There's something decidedly queer about the port city's Yasaka Jinja on the afternoon of the festival.
All the middle-aged women decked out in traditional garb are also caked thick in white face make-up adorned with lashings of eye-liner, lipstick and mascara and many top off the look with a wig mimicking the coiffures of the feudal era.
Cyzo describes the average middle-aged woman at the festival as closely resembling typical performers at countryside strip joints who probably should have retired decades earlier.
There's a reason the dozens of women look a little untoward - they're actually all men dressed up as members of the opposite sex.
Once the festival starts, the cross-dressing men form a large circle and begin dancing, which actually means simply thrusting their hips back and forth.
Their jig is accompanied by ribald songs with lurid lyrics such as how women have suddenly discovered hair on their bodies that wasn't there before, or a little boy playing in temple grounds who is stung on his family jewels by a bee.

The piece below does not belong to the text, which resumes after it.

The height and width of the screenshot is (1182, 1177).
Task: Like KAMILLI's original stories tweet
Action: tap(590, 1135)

Following the songs, the "women" begin handing out bills to festival-goers.
The rush to get the bills is incredible as they are said to promise good health to those who receive them.

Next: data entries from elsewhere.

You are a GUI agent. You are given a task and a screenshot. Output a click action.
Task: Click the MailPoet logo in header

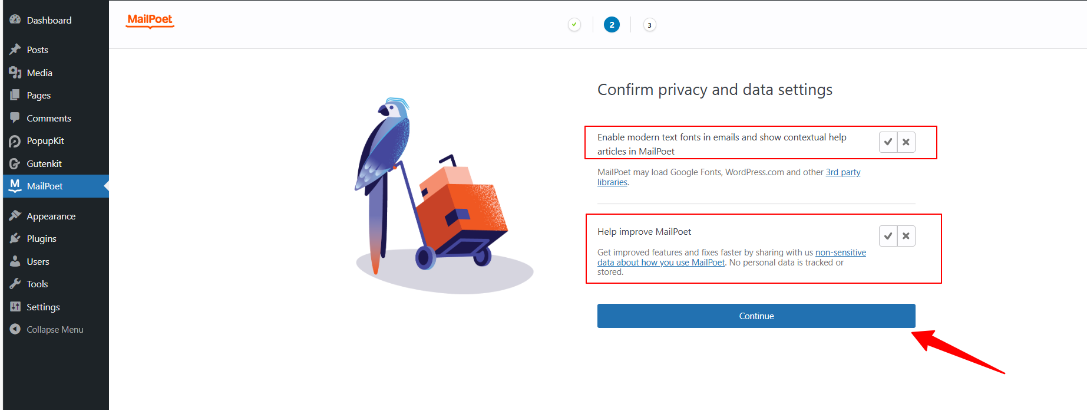(x=150, y=20)
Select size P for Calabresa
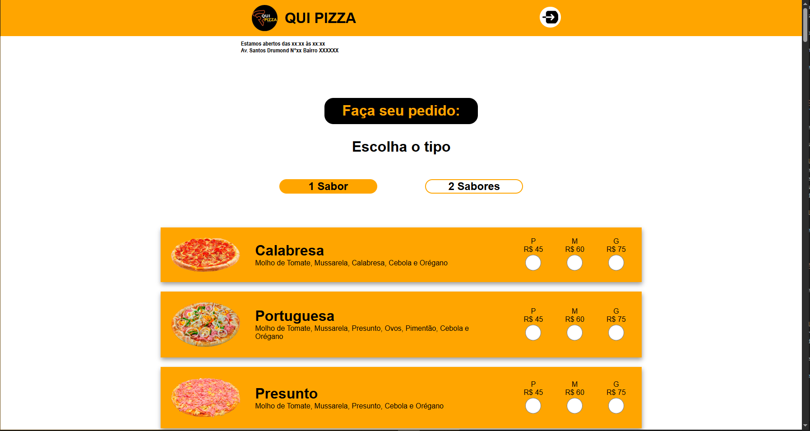This screenshot has height=431, width=810. click(533, 263)
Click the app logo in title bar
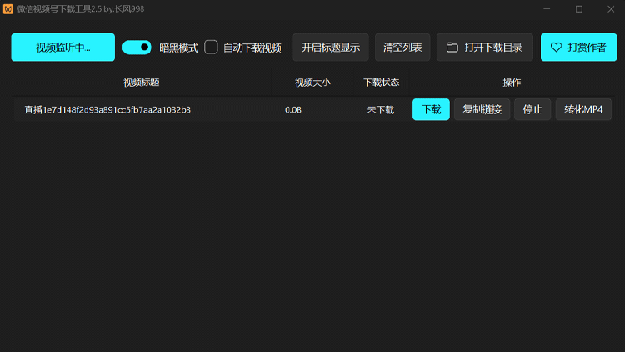 coord(8,8)
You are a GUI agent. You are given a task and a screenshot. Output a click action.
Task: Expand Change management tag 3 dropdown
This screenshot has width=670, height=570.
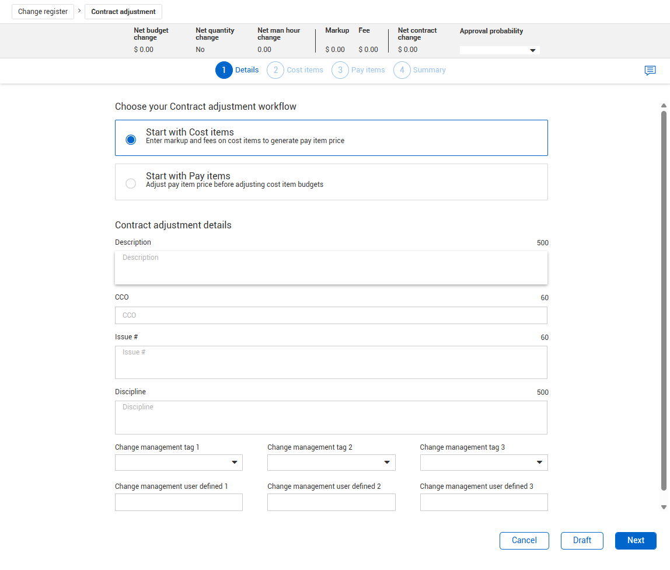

Though it's probably not the classiest of Japan's festivals, Yasaka Shrine's Ofuda-maki festival maintains a deep and rich respect for cross-dressers throughout this country's history.
Cyzo points out that transvestism and homosexuality have long been regarded as acceptable to Japanese society, dating back to the Edo Period (1603-1868) when it was regarded as perfectly natural for samurai warriors to sodomize little boys, for kabuki's onnagata show (male actors performing as females) and even through to today when cross-dressers like Kenichi Mikawa, Ikko and Yakkun Sakurazuka make daily appearances on TV. (By Ryann Connell)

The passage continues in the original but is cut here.